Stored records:
Content starts

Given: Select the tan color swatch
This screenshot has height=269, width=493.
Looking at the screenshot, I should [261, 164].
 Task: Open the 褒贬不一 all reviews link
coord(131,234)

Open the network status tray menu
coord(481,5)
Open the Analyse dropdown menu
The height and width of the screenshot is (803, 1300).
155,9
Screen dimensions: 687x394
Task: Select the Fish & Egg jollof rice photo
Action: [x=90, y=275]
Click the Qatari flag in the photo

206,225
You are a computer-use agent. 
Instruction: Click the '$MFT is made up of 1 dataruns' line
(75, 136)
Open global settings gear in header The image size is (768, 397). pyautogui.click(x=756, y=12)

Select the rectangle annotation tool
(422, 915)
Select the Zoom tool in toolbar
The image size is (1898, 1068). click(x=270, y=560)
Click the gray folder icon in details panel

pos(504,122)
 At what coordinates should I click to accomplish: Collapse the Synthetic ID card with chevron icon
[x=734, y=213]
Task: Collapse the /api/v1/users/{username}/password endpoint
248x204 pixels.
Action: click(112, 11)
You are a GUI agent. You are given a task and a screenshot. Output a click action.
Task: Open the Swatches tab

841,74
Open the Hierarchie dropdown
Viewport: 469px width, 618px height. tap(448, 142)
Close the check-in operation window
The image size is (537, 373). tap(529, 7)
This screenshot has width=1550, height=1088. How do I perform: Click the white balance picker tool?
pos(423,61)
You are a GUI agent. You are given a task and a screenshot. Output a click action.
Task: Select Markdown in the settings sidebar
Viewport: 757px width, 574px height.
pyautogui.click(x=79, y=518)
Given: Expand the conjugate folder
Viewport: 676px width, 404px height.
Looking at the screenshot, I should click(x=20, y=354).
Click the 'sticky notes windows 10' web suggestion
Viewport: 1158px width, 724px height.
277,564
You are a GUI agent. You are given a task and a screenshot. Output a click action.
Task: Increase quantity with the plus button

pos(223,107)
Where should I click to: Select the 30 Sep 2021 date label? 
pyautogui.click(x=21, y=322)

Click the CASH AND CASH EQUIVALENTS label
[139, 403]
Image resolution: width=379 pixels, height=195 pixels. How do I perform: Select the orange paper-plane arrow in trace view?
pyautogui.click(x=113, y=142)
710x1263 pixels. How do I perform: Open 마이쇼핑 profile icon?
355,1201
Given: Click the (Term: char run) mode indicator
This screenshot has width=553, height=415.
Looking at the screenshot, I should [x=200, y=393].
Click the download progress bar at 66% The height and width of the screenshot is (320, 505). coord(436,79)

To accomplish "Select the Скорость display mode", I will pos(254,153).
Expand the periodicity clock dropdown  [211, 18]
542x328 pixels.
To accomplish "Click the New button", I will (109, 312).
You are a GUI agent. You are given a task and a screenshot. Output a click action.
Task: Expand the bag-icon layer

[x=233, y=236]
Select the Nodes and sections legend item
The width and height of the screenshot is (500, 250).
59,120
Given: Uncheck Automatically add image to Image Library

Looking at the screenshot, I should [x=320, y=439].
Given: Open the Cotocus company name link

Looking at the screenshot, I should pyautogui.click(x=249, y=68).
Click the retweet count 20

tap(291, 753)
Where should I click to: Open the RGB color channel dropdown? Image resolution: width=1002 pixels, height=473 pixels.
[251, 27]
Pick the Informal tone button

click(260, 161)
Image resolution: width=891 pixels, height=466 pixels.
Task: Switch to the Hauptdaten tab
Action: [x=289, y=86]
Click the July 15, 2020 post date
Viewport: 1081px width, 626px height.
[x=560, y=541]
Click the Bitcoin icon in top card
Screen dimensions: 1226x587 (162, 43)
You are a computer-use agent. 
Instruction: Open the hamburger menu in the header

Content ends

Task: All of the entries must be given again, word for word.

Expected answer:
Given: Select the tan color swatch
This screenshot has height=269, width=493.
Looking at the screenshot, I should [261, 164].
 Task: Open the 褒贬不一 all reviews link
coord(131,234)

Open the network status tray menu
coord(481,5)
Open the Analyse dropdown menu
The height and width of the screenshot is (803, 1300).
155,9
Screen dimensions: 687x394
Task: Select the Fish & Egg jollof rice photo
Action: [x=90, y=275]
Click the Qatari flag in the photo

206,225
You are a computer-use agent. 
Instruction: Click the '$MFT is made up of 1 dataruns' line
(75, 136)
Open global settings gear in header The image size is (768, 397). pyautogui.click(x=756, y=12)

Select the rectangle annotation tool
(422, 915)
Select the Zoom tool in toolbar
The image size is (1898, 1068). click(x=270, y=560)
Click the gray folder icon in details panel

pos(504,122)
 At what coordinates should I click to accomplish: Collapse the Synthetic ID card with chevron icon
[x=734, y=213]
Task: Collapse the /api/v1/users/{username}/password endpoint
248x204 pixels.
Action: click(112, 11)
You are a GUI agent. You are given a task and a screenshot. Output a click action.
Task: Open the Swatches tab

841,74
Open the Hierarchie dropdown
Viewport: 469px width, 618px height. tap(448, 142)
Close the check-in operation window
The image size is (537, 373). tap(529, 7)
This screenshot has width=1550, height=1088. How do I perform: Click the white balance picker tool?
pos(423,61)
You are a GUI agent. You are given a task and a screenshot. Output a click action.
Task: Select Markdown in the settings sidebar
Viewport: 757px width, 574px height.
pyautogui.click(x=79, y=518)
Given: Expand the conjugate folder
Viewport: 676px width, 404px height.
Looking at the screenshot, I should click(x=20, y=354).
Click the 'sticky notes windows 10' web suggestion
Viewport: 1158px width, 724px height.
277,564
You are a GUI agent. You are given a task and a screenshot. Output a click action.
Task: Increase quantity with the plus button

pos(223,107)
Where should I click to: Select the 30 Sep 2021 date label? 
pyautogui.click(x=21, y=322)

Click the CASH AND CASH EQUIVALENTS label
[139, 403]
Image resolution: width=379 pixels, height=195 pixels. How do I perform: Select the orange paper-plane arrow in trace view?
pyautogui.click(x=113, y=142)
710x1263 pixels. How do I perform: Open 마이쇼핑 profile icon?
355,1201
Given: Click the (Term: char run) mode indicator
This screenshot has width=553, height=415.
Looking at the screenshot, I should [x=200, y=393].
Click the download progress bar at 66% The height and width of the screenshot is (320, 505). coord(436,79)

To accomplish "Select the Скорость display mode", I will pos(254,153).
Expand the periodicity clock dropdown  [211, 18]
542x328 pixels.
To accomplish "Click the New button", I will (109, 312).
You are a GUI agent. You are given a task and a screenshot. Output a click action.
Task: Expand the bag-icon layer

[x=233, y=236]
Select the Nodes and sections legend item
The width and height of the screenshot is (500, 250).
59,120
Given: Uncheck Automatically add image to Image Library

Looking at the screenshot, I should [x=320, y=439].
Given: Open the Cotocus company name link

Looking at the screenshot, I should pyautogui.click(x=249, y=68).
Click the retweet count 20

tap(291, 753)
Where should I click to: Open the RGB color channel dropdown? Image resolution: width=1002 pixels, height=473 pixels.
[251, 27]
Pick the Informal tone button

click(260, 161)
Image resolution: width=891 pixels, height=466 pixels.
Task: Switch to the Hauptdaten tab
Action: [x=289, y=86]
Click the July 15, 2020 post date
Viewport: 1081px width, 626px height.
[x=560, y=541]
Click the Bitcoin icon in top card
Screen dimensions: 1226x587 (162, 43)
You are a computer-use agent. 
Instruction: Open the hamburger menu in the header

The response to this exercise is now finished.